━━━ PROVIDED RECORDS

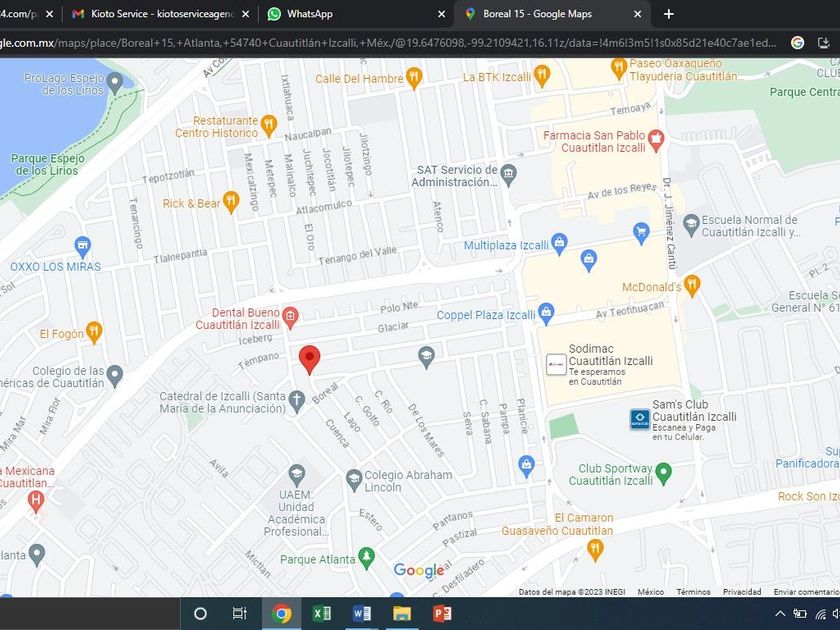The height and width of the screenshot is (630, 840).
Task: Select the Parque Atlanta park marker
Action: 366,555
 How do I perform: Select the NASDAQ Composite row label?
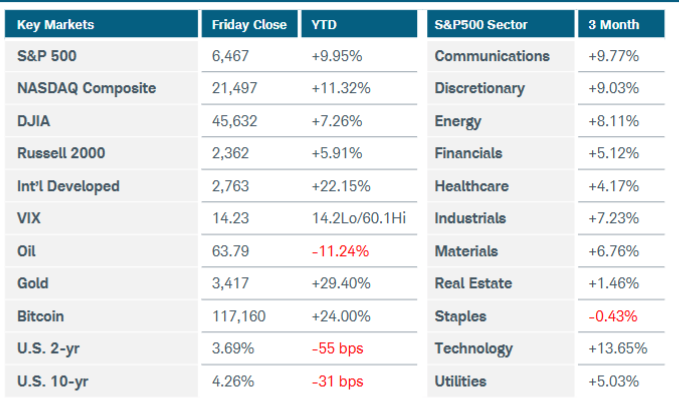tap(86, 88)
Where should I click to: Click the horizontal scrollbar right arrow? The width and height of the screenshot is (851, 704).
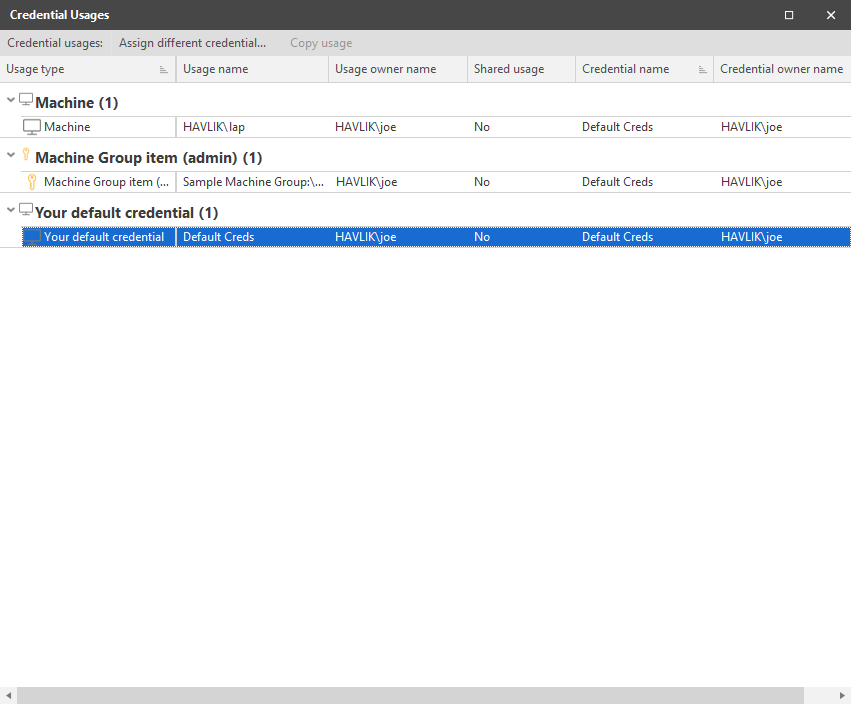tap(842, 695)
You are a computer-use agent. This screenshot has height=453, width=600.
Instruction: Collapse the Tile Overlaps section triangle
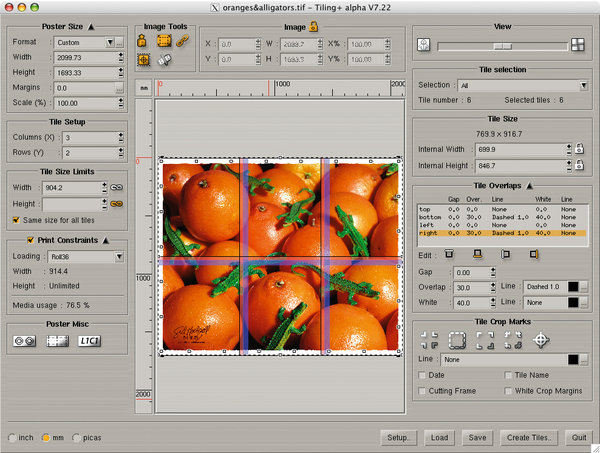pos(528,186)
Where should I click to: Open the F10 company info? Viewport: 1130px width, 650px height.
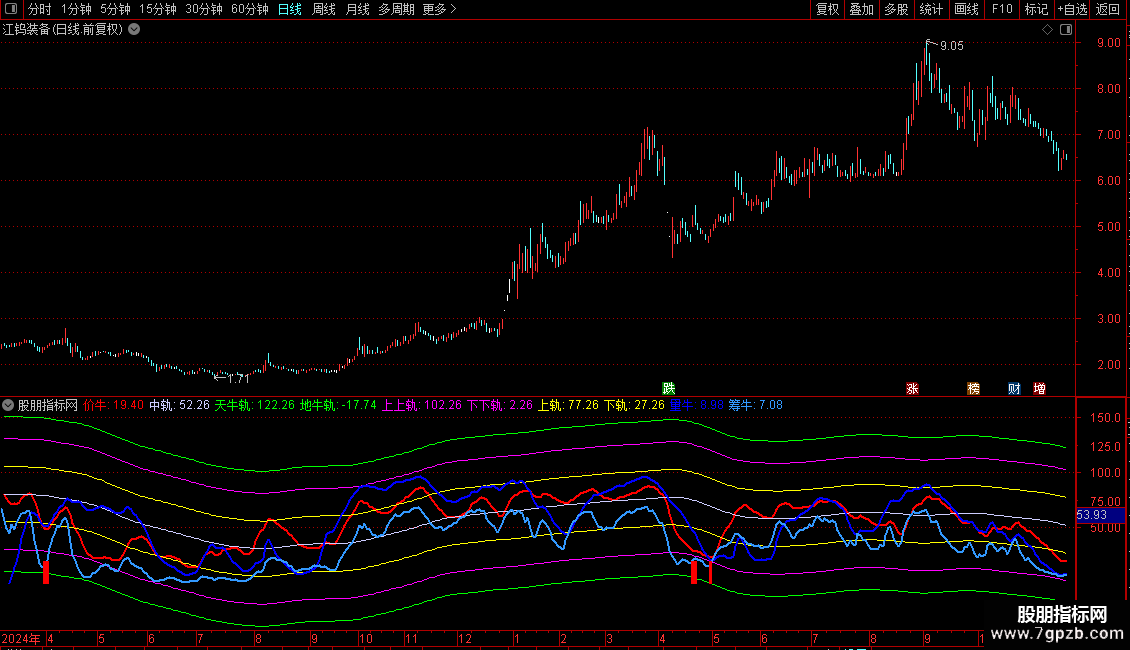click(x=1001, y=9)
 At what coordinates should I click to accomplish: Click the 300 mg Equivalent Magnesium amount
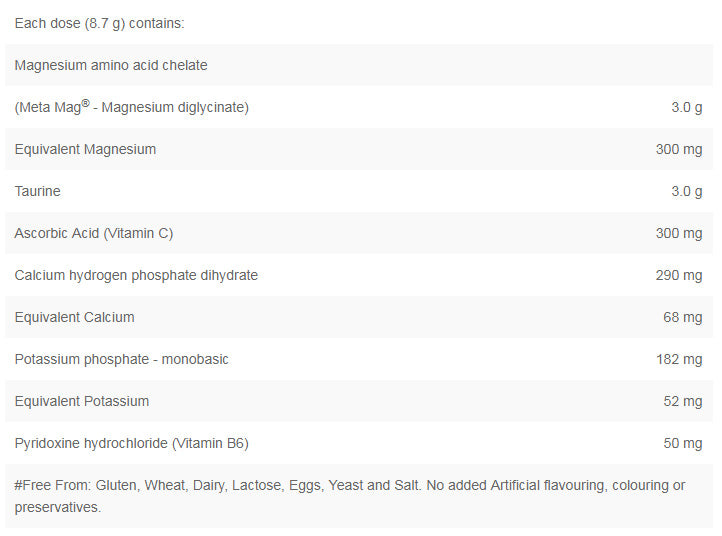coord(679,149)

━━━━━━

EXERCISE: Set down word for word every line from the line containing "How do I perform: Select" through the last line of the entries, and nothing more; no pictures.

WRITTEN RESPONSE:
 How do I perform: Select the NASDAQ Composite row label?
tap(86, 88)
Where should I click to: Click the horizontal scrollbar right arrow? The width and height of the screenshot is (851, 704).
tap(842, 695)
You are a computer-use agent. This screenshot has height=453, width=600.
Instruction: Collapse the Tile Overlaps section triangle
pos(528,186)
Where should I click to: Open the F10 company info? Viewport: 1130px width, 650px height.
click(x=1001, y=9)
 At what coordinates should I click to accomplish: Click the 300 mg Equivalent Magnesium amount
coord(679,149)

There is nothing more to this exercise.